Here. There's a table if you scroll down a bit. It's estimated at an adjusted ~$2.825 billion here, based on 2014 numbers, for third overall.
Inflation numbers for movies prior to the 1980s are just guessworks.
1) Earlier films has were pretty much in constant unofficial reissue at various theatres for years or decades prior to the popularization of home television (and later VHS). Sometimes sites like BOM have access to yearly breakdowns, sometimes not.
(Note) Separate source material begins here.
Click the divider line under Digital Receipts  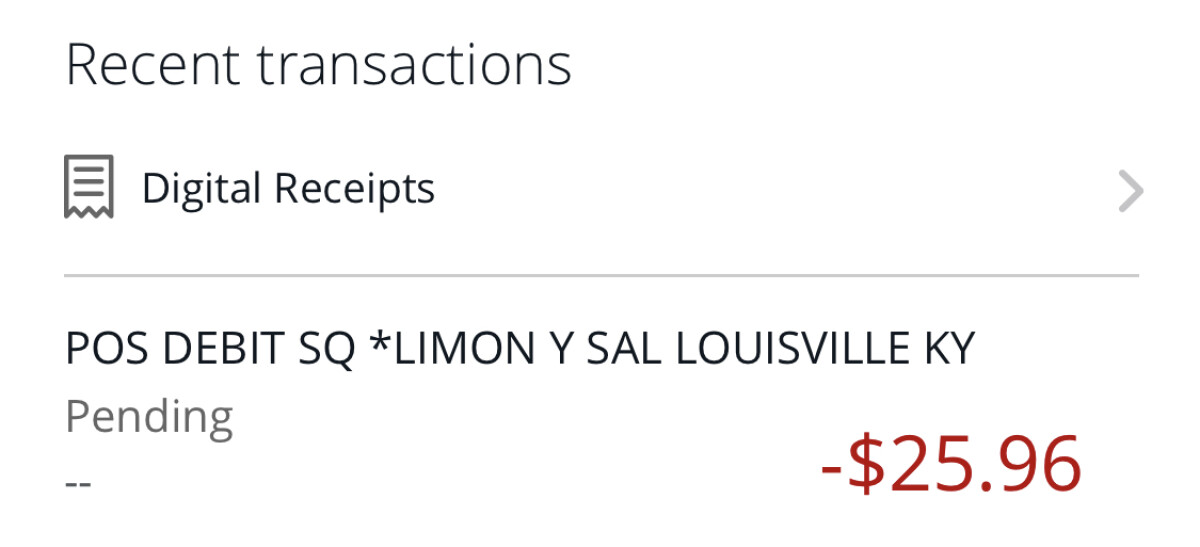[x=600, y=275]
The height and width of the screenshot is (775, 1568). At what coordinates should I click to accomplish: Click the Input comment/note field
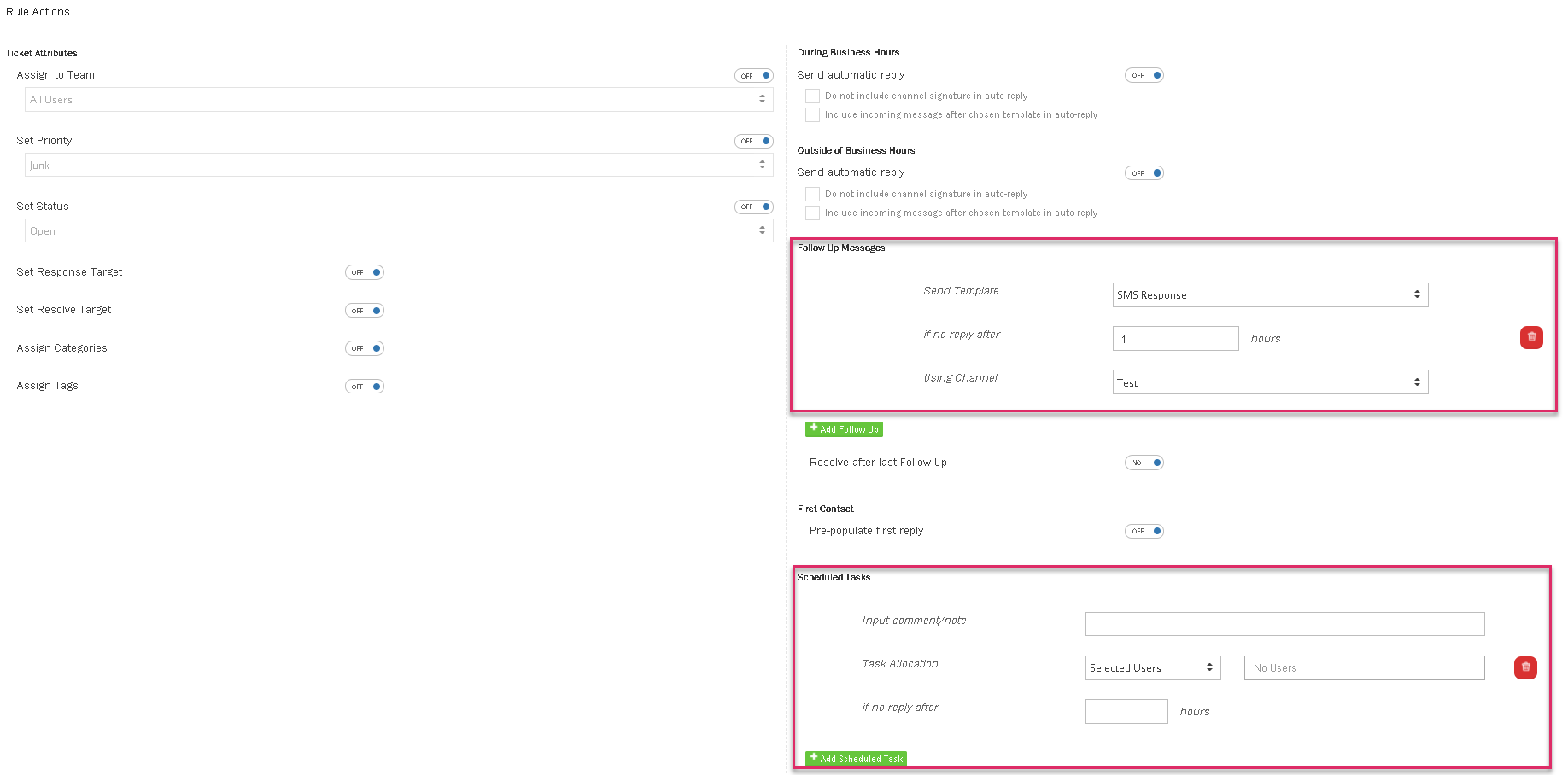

2) Popular films like Gone with the Wind often played a nicer roadhouse theatres which charged several times (5-10x) what the average ticket price was at the time. Inflation calculations don't/can't take this into consideration (since there aren't records of where the gross came from, even if they have records of gross per year), so some of the earlier big films or overestimated by significant margins.
Mojo's Star Wars inflation number is pretty easily shown to be an overestimate.
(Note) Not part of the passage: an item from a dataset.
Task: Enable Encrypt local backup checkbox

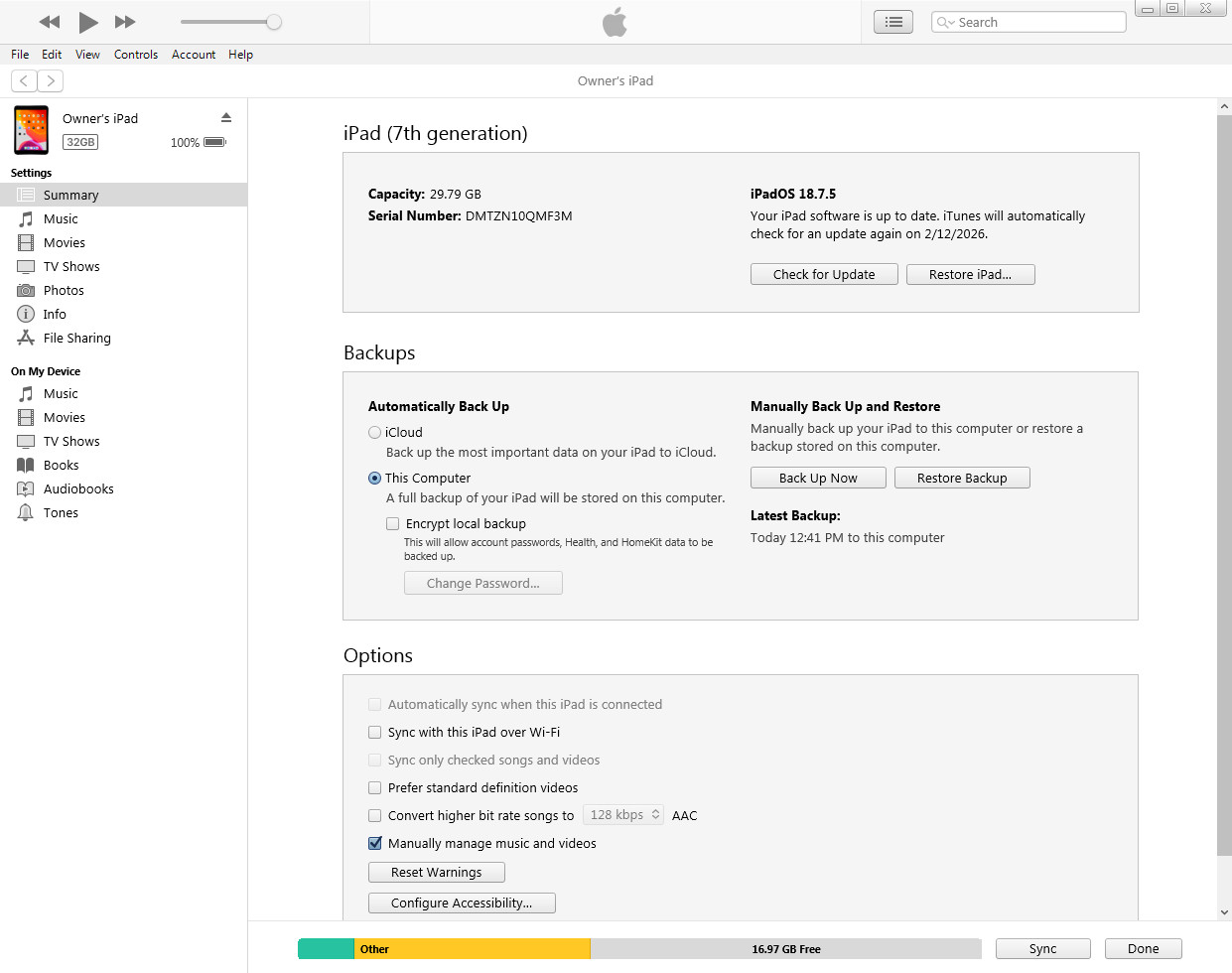Action: click(393, 523)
Using their own publicly listed info, you can see that Star Wars' initial run is listed at $307M, which they adjust to $1.16B domestic in 2014 dollars. Mojo gives their average ticket prices for 2014 ($8.17) and 1977 ($2.23). Just doing a simple calculation, you can see that they basically just took that $307M and multiplied it by ~4x increase in average ticket prices.
However, their own weekend data shows that Star Wars was sitting at $215M after 10 months of release, and the other ~$95M came from re-expansions/unofficial re-releases in the summer of 1978, 1979, and presumably afterwards (prior to the official reissue in 1982).
Average ticket prices went up 25% between 1977 and 1981. Even between 1977 and 1979 there was a 13% increase. As such, that last 30% of the "initial run" is probably overestimated 10-20%. Not a ton, but enough to bump it below the initial run of Titanic and E.T.